Wrote up something in python that achieves similar, but for increasing numbers o...

Twirrim · on Sept 11, 2023

You can wrap tqdm around the "permutations(TOKENS, k)" if you want to measure progress. I haven't spent time trying to make this particularly optimised, for example that dict lookup is likely avoidable with a little bit of work via index lookup, and maybe cheaper. I've also not attempted to parallelise it, which would be fairly easy to do.

  #!/usr/bin/env python
  
  import string
  import hashlib
  from itertools import permutations
  
  WORD_DIGIT = {
          "one":1,
          "two":2,
          "three":3,
          "four":4,
          "five":5,
          "six":6,
          "seven":7,
          "eight":8,
          "nine":9}
  TOKENS = [
          "one",
          "two",
          "three",
          "four",
          "five",
          "six",
          "seven",
          "eight",
          "nine",
          ] + list(string.ascii_lowercase)
  
  SEPARATOR = ", "
  
  STARTING_TEXT = "The SHA256 for this sentence begins with: "
  
  for k in range(2, 6):
      for perm in permutations(TOKENS, k):
          sha_start = ""
          for char in perm:
              if char in WORD_DIGIT:
                  sha_start += str(WORD_DIGIT[char])
              else:
                  sha_start += char
          test_string = STARTING_TEXT + SEPARATOR.join(perm[:-1]) + ", and " + ''.join(perm[-1:]) + "\n"
          checksum = hashlib.new("sha256")
          checksum.update(test_string.encode())
          if checksum.hexdigest().startswith(sha_start):
              print(test_string)

rainsford · on Sept 12, 2023

This is an interesting starting point for a python implementation, but it doesn't work correctly as far as I can tell. The list of tokens leaves out zero and includes a bunch of ascii characters that aren't valid hex. That second problem won't produce wrong results, but it'll spend a lot of time testing combinations that can't possibly appear in a SHA256 hex output. I also think the original tweet calculated without a newline.

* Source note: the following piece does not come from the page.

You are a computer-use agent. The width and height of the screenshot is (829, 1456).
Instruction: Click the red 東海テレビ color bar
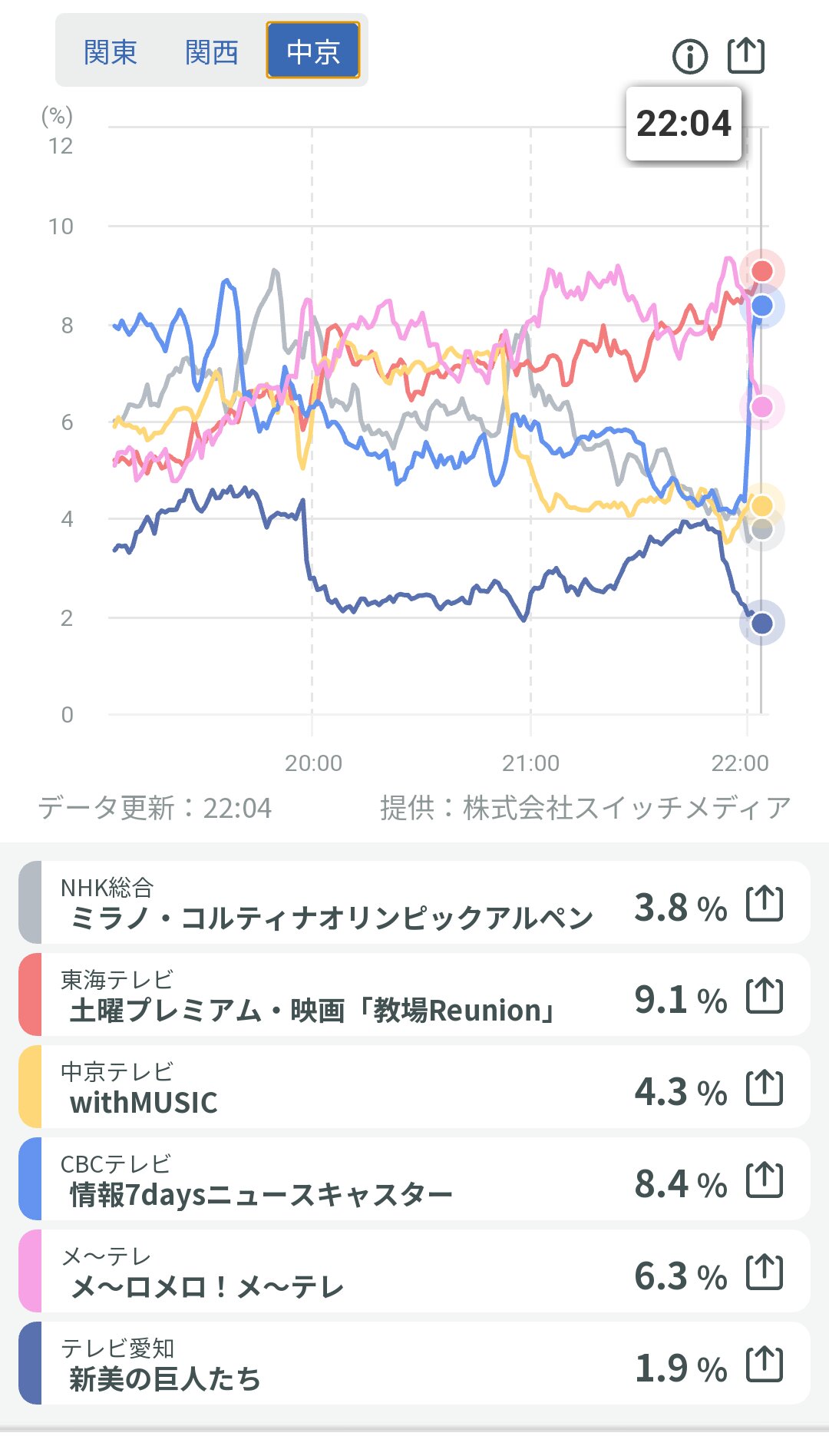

More significantly, permutation in python is probably not the right tool for this. I believe it will not repeat token values at different positions, so for example you'll never end up testing "The SHA256 for this sentence begins with: f, f, and f", which is certainly a potentially valid result.

Twirrim · on Sept 12, 2023

> The list of tokens leaves out zero and includes a bunch of ascii characters that aren't valid hex

I rewrote it in rust last night and realised that, yeah. Lots of wasted time on irrelevant characters.

>permutation in python is probably not the right tool for this.

Correct, missed that. I need `itertools.product(<iterable>, repeat=2)`

stavros · on Sept 13, 2023

Interestingly, cPython is twice as fast as PyPy for me.